What needs to be done
All that is wanted is the exact text of the lines below from the one with "This screenshot has" through the one with "Task: Click the", inclusive, minus any pictures.

Data

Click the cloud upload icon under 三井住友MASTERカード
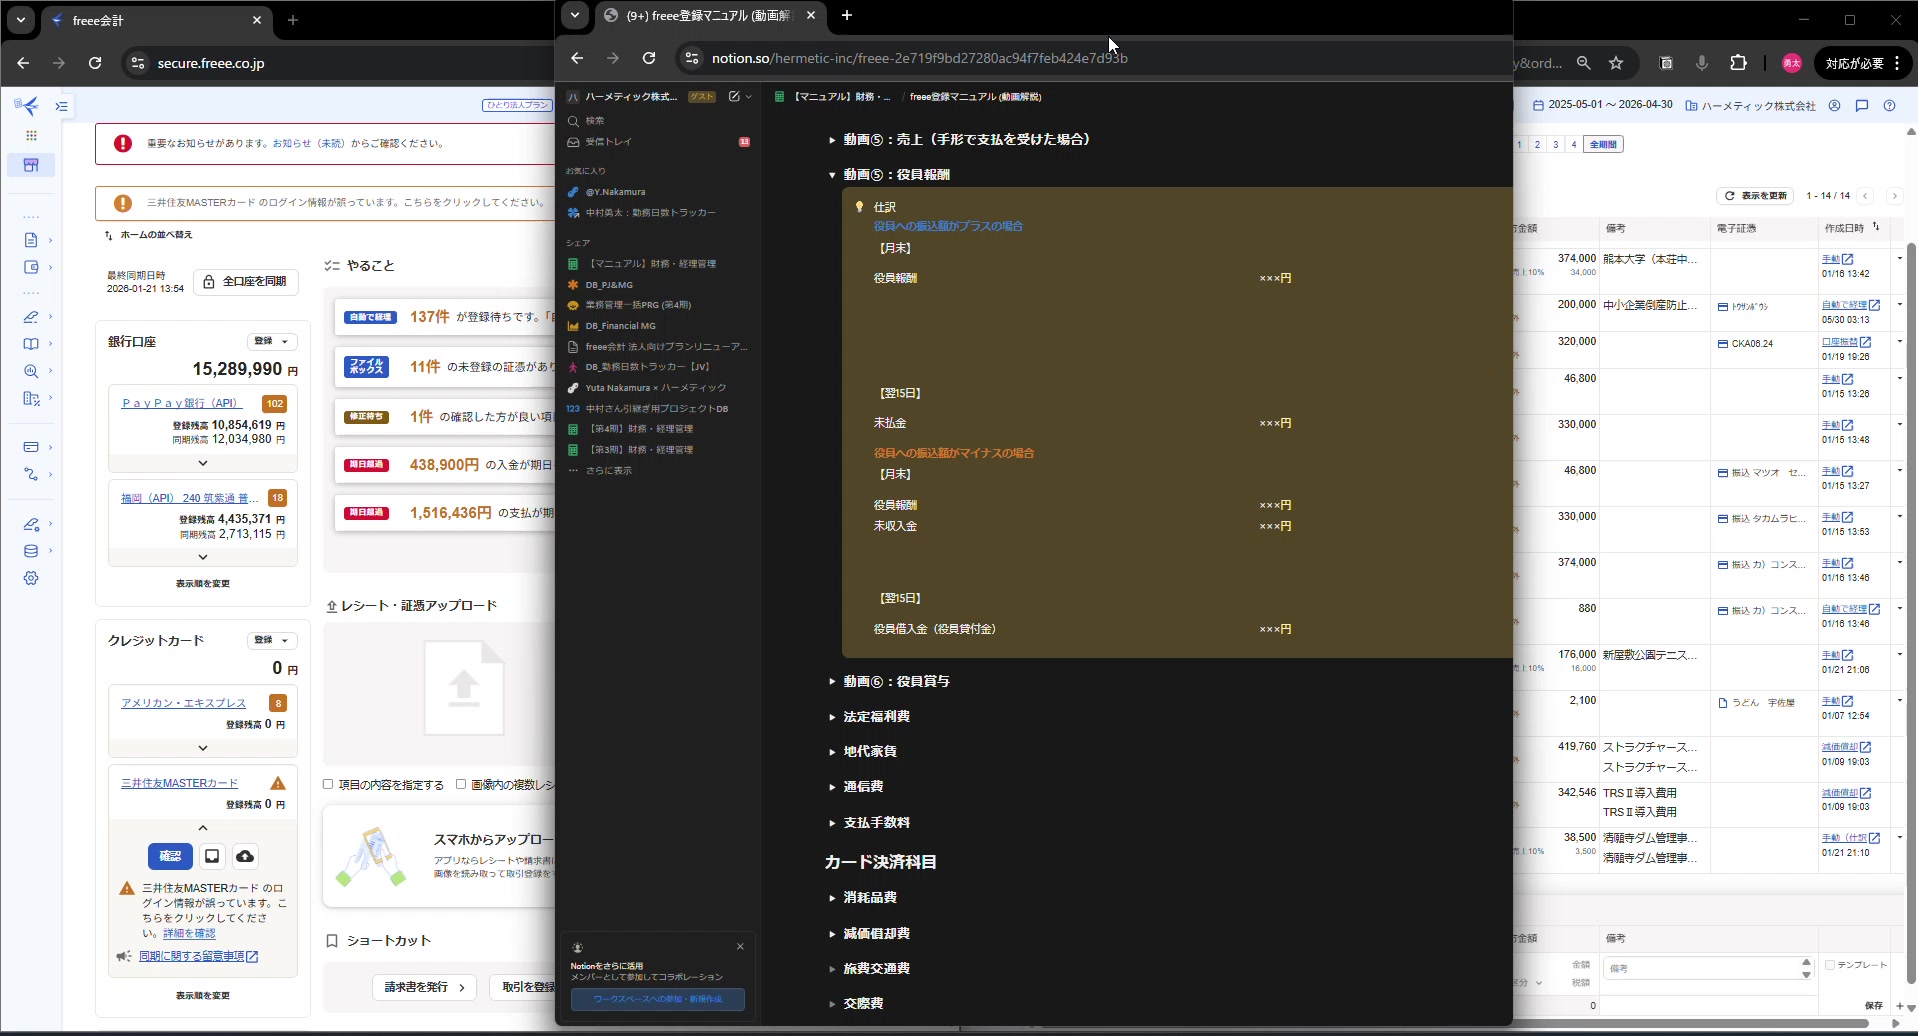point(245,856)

==

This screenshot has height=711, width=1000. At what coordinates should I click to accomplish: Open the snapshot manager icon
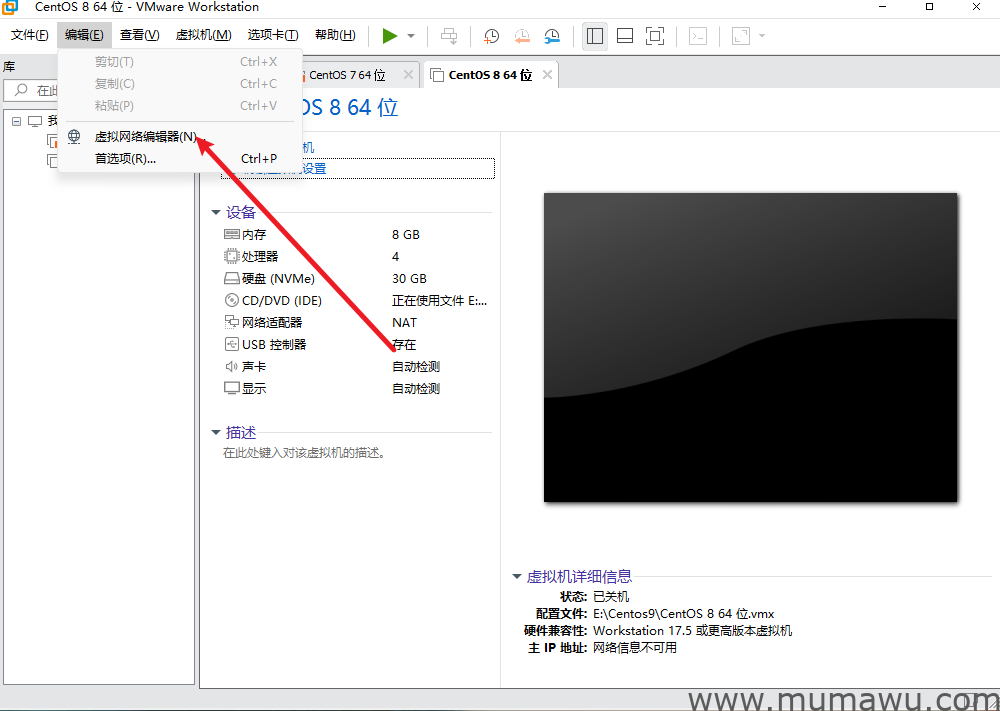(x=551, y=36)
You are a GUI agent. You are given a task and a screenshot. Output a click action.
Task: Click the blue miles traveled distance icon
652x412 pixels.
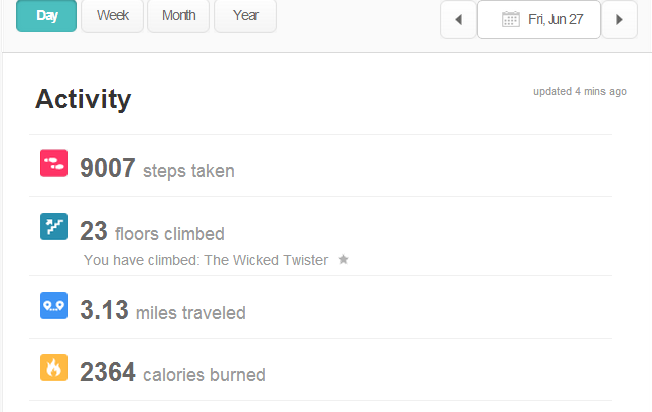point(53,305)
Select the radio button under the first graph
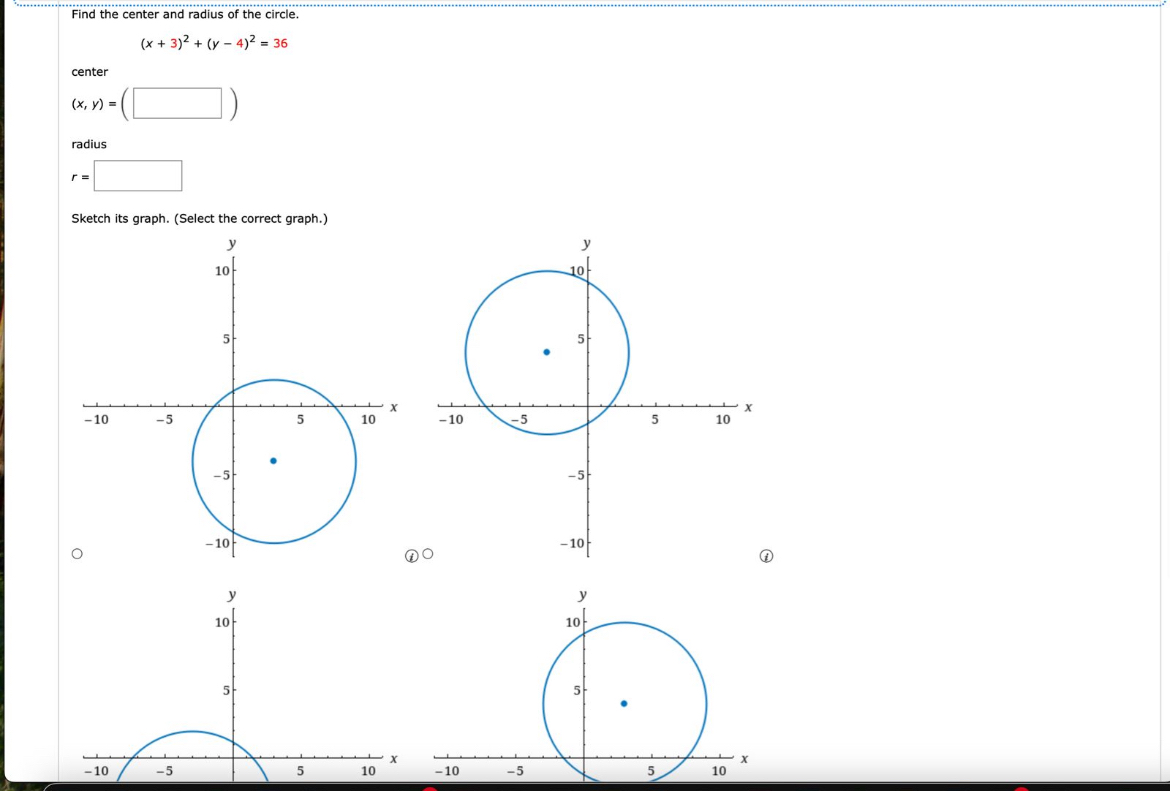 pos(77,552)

Result
This screenshot has height=711, width=1000. At what coordinates should I click to accomplish: Open the snapshot manager icon
(x=551, y=36)
You are a GUI agent. You are given a task and a screenshot. Output a click action.
Task: Click the blue miles traveled distance icon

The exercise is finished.